A Hora do Lobo

Os monstros que habitam em nós

Por Antônio Roberto Gerin

Nem sempre é possível encontrar respostas sobre o que determinado filme quer nos dizer. Às vezes, precisamos ir além de simplesmente perguntar. É preciso espiar pela fechadura. Ver além das imagens. Investigar. Só que esta atitude exige de nós alguns esforços que nem sempre estamos dispostos a encarar. Afinal, por que temos que entender tudo que se passa diante dos nossos olhos? Por que não apenas assistir ao filme, sem precisar colocar nossos neurônios para trabalhar? E aí vem a pergunta que queremos fazer. É possível manter esta atitude de mero espectador passivo diante dos filmes de Ingmar Bergman? Não. Pelo contrário. Vamos ter que nos levantar da poltrona e nos colocar numa atitude investigativa. De inquietação. Esta é a proposta artística do diretor sueco. Uma exigência, quase. E é com este ânimo que devemos assistir a mais este filme de Bergman — que também assina o roteiro —, o quase inescrutável A HORA DO LOBO (83’), Suécia (1968). Se Bergman embaralha tudo, tira da ordem e camufla a realidade, ele o faz com o objetivo de criar abismos para que fiquemos tentados a mergulhar neles. Será que vale a pena esse mergulho? Entendemos que sim. O máximo que pode acontecer é continuarmos sem as respostas.

Johan Borg é um pintor introspectivo, com algum sucesso, que vai viver com a esposa, Alma, numa das ilhas de Frísias, na Suécia. O isolamento consentido, a penumbra que amedronta e a claridade que ofusca vão expondo a mente perturbada de Johan, colocando-o em posição de crise em relação à sua esposa. Johan, com sua mente errante, deixa Alma assustada, sem entender o que está acontecendo com o marido. Escolheram isolarem-se na ilha para serem felizes. No entanto, seres alucinatórios, feito convidados indesejáveis, vão ocupando seus lugares à mesa, povoando a mente de Johan na confusa mistura de realidades e delírios.

Vale a pena prestar atenção, ainda no começo do filme, por volta do décimo minuto, na cena em que Johan mostra à esposa seus desenhos mais secretos. O que nos é descrito por Johan — já que os desenhos não nos são mostrados — são conteúdos alucinatórios, criados por uma mente em visível estado de deterioração. E estas projeções serão confirmadas mais adiante, no formato de realidade, quando da visita de Johan e Alma ao castelo do Barão Von Merkens (Erland Josephson). Mas, antes de tudo, precisamos decidir uma coisa. E aqui reside a importância da cena acima destacada. A visita ao castelo realmente existiu? Há, de fato, um castelo na ilha? Habitado pelos fantasmagóricos Von Merkens? Esta, pois, é a questão básica do filme. Afinal, o que é realidade e o que não é realidade?

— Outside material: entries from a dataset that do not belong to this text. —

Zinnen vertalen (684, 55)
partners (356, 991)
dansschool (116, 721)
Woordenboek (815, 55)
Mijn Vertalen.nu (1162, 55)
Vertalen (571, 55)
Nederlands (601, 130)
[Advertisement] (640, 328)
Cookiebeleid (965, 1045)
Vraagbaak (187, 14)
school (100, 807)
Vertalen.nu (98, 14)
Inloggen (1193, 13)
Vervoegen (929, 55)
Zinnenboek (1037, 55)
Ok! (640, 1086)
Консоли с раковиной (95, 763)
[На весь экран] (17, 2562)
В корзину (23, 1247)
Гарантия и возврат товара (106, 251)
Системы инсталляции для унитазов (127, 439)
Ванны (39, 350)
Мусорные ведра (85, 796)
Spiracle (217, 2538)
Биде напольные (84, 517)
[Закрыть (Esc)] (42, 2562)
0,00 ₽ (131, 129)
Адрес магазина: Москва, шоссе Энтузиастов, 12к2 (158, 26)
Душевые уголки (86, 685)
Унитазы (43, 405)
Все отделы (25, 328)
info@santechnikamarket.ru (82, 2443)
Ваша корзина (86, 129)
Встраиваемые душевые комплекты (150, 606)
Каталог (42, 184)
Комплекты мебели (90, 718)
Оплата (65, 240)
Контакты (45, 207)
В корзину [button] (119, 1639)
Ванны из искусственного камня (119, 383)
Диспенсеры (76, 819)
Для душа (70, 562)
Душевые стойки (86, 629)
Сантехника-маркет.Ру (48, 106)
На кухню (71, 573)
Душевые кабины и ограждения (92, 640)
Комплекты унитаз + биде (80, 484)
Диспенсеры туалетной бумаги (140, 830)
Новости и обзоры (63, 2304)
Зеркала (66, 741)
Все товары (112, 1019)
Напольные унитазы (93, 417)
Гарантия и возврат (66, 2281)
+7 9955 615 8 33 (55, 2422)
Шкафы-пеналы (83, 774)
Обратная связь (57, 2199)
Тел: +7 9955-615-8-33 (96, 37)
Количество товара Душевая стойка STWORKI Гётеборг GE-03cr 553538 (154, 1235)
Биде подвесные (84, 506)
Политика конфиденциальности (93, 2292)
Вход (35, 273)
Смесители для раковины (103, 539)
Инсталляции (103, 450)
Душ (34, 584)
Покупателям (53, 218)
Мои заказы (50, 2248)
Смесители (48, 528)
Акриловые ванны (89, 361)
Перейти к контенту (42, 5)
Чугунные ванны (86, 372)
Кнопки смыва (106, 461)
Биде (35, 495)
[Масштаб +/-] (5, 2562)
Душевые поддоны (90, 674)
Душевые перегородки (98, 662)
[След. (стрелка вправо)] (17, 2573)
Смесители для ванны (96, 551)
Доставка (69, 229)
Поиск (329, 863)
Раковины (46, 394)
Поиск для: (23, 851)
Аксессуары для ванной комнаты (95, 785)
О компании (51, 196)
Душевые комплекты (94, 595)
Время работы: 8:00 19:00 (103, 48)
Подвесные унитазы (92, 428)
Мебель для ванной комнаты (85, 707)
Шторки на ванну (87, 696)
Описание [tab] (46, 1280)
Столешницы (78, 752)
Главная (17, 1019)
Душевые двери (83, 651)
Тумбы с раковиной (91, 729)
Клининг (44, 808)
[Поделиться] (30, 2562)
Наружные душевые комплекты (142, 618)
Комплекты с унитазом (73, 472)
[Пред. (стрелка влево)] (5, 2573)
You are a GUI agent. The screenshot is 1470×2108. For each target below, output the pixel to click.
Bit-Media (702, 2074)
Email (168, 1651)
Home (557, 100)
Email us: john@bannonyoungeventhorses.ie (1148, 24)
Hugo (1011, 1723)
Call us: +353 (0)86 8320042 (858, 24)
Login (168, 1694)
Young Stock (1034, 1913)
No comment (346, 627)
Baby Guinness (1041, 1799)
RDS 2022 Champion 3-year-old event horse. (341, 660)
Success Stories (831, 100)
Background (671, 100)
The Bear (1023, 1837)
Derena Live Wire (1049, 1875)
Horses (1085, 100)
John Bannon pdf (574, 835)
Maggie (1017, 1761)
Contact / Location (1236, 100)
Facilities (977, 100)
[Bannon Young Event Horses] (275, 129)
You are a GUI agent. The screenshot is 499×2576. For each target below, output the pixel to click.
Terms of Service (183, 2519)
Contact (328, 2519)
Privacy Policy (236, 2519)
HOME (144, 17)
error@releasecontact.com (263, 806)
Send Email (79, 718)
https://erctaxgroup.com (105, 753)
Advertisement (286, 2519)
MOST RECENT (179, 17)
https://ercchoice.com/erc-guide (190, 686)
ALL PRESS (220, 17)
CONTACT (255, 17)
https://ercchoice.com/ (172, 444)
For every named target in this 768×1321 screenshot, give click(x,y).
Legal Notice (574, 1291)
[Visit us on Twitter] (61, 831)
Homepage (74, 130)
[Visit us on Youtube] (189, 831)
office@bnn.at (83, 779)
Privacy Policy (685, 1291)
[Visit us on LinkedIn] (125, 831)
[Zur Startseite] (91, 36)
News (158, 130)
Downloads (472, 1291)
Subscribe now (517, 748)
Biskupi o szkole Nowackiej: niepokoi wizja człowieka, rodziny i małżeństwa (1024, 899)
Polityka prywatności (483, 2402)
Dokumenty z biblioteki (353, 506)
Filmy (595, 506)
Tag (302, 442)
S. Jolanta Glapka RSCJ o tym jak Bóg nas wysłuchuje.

Uma das técnicas que Bergman usa para nos confundir é a não linearidade da narrativa. Ora, o que não é linear fragiliza o racional! Oferece espaços para que a dúvida tome conta da nossa percepção. Mas este, cremos, é exatamente o objetivo de Bergman. Colocar o espectador diante de sensações primitivas, frutos de vivências passadas que moldam nossa forma de sentir e reagir ao cotidiano. Não à toa, se aproximarmos a lupa, vamos perceber que há muito do Bergman menino neste filme. A impressão que nos fica é que Bergman escreveu o roteiro e concebeu o filme dentro de um armário, símbolo do terror do menino Bergman em seu reduto de castigos e punições paternas. Os espantalhos que terrificavam o menino Ingmar são agora reavivados, em sublimação artística, num dos seus filmes mais autobiográficos. É o Bergman artista acolhendo o menino Ingmar.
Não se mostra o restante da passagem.